--- START Excerpt provided ---

Before we dive into the fascinating world of clipboards, let me put a disclaimer: all the features shown here a still subject to change! I think that they're great additions to the add-on, but it's always possible that things change until the final release.

Our solution to the problem is a clipboard that is integrated in the 3d model and runs a wasm and nanovg based “instrument”. Because of the complexity of the add-on we needed to a multiple pages to the clipboard.

Performance and Limitations page

The “Performance and Limitations” page is a quick reference sheet that will help you to operate the aircraft within its specifications. Here you’ll find the manifold pressure and rpm for the various stages of the flight and some important information for single-engine operation.

Payload, weight and balance page

The payload, weight and balance page is how you can interact with your virtual ground crew to prepare the aircraft for a flight. You can assign various jobs to the “rampies” and give orders of how to load up the aircraft. Jobs can range from just bringing a piece of ground equipment, to more complex ones that involve multiple tasks.

The workflow to get your aircraft ready is rather straight-forward: you select how many passengers and how much cargo you’d like to carry. You set a fill level for the three fuel tanks and make sure to top up the oil tank. All this is done directly on the clipboard, and you can observe how the weight will be affected by your changes.

--- END Excerpt provided ---
--- START Data records ---

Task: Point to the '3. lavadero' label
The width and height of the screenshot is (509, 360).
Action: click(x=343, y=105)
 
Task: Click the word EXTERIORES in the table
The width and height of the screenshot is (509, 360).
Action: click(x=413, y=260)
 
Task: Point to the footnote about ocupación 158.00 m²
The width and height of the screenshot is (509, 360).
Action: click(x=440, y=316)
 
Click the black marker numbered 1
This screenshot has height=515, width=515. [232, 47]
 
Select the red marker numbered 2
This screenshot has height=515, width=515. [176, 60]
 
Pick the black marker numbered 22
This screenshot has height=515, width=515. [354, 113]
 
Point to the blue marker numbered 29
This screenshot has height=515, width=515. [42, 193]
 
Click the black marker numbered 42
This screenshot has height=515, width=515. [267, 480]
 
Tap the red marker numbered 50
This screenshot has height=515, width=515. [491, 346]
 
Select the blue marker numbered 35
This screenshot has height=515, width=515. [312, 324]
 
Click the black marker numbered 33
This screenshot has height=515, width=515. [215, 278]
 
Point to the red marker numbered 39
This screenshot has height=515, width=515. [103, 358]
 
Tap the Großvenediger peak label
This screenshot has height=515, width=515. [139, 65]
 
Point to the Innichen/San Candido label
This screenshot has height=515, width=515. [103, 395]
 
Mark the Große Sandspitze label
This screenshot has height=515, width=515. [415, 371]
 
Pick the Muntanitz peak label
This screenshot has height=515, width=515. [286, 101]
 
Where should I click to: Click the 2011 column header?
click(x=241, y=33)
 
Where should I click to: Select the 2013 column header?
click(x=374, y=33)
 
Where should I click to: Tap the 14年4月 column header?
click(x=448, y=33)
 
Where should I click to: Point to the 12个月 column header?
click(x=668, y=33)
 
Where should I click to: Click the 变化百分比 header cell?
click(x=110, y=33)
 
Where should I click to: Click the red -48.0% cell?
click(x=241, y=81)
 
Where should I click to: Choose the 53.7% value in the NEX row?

--- END Data records ---

• Your objective:
Please copy the clipboard passage word for word, starting at "Our solution to" and ending at "to the clipboard.". Rely on the clipboard passage alone.

• Result for this exercise:
Our solution to the problem is a clipboard that is integrated in the 3d model and runs a wasm and nanovg based “instrument”. Because of the complexity of the add-on we needed to a multiple pages to the clipboard.